> [Work item]: Each line of the data below that includes the string "agent" must be copied.

□ □ □ □ □

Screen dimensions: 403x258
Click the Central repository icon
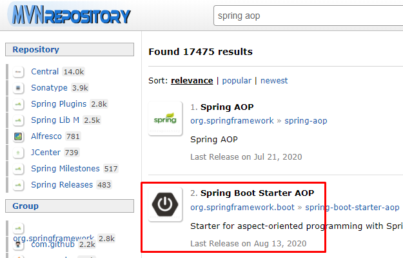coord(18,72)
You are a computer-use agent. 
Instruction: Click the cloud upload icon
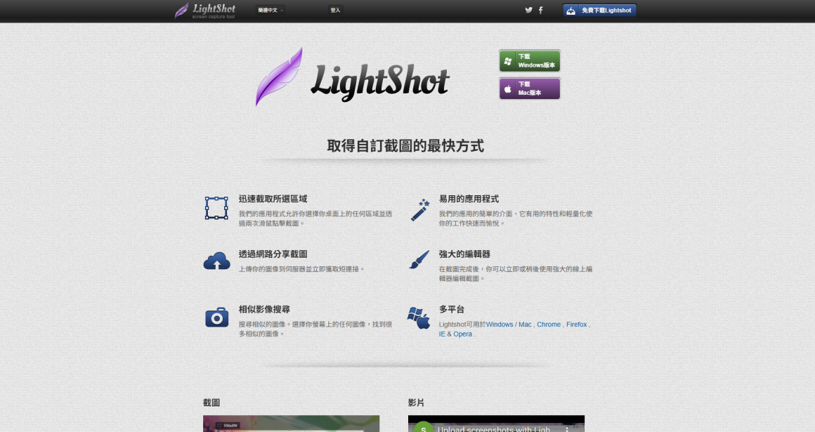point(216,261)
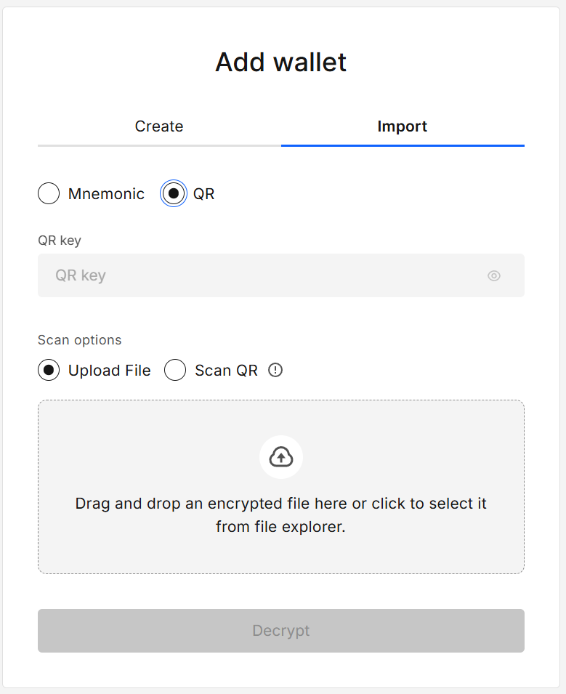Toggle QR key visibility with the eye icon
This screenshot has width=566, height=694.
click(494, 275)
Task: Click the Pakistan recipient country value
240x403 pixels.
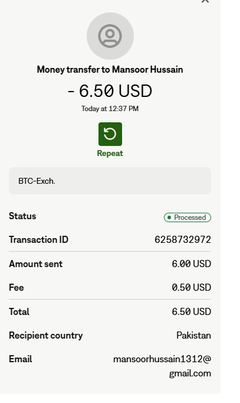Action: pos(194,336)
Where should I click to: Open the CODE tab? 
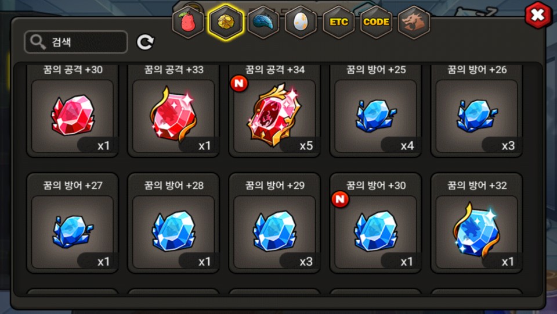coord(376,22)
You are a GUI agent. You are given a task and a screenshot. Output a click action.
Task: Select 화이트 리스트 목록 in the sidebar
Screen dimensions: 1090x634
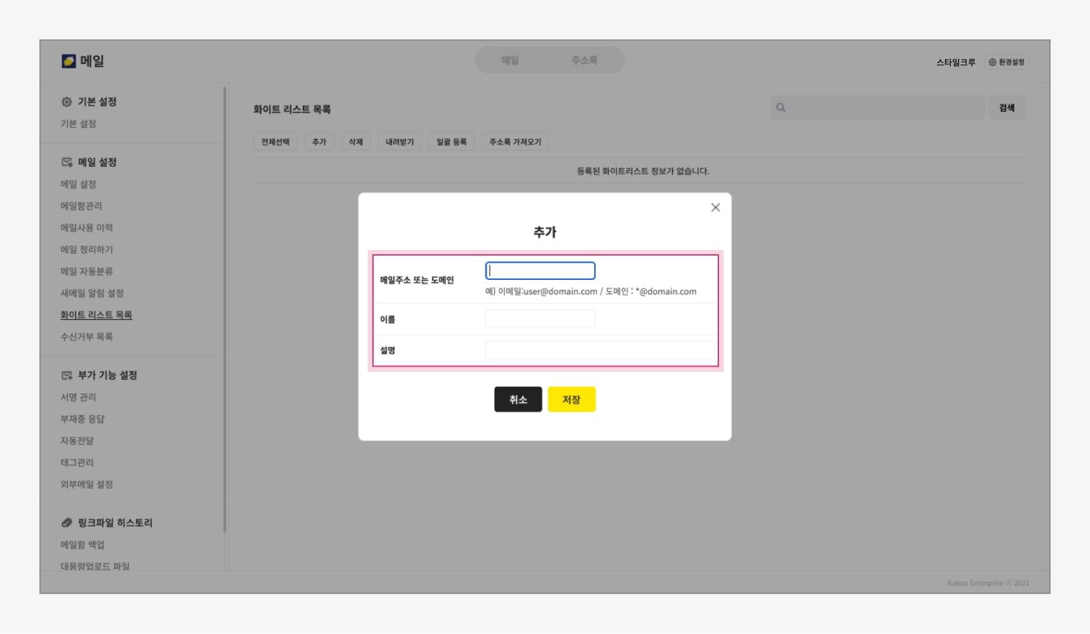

□ □ □ □ □

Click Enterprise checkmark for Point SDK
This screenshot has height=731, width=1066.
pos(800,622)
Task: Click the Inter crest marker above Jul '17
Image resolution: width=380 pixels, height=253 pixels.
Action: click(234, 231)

□ □ □ □ □

> [Result]:
You are a computer-use agent. 
You are a GUI agent. You are given a task and a screenshot. Output a click action.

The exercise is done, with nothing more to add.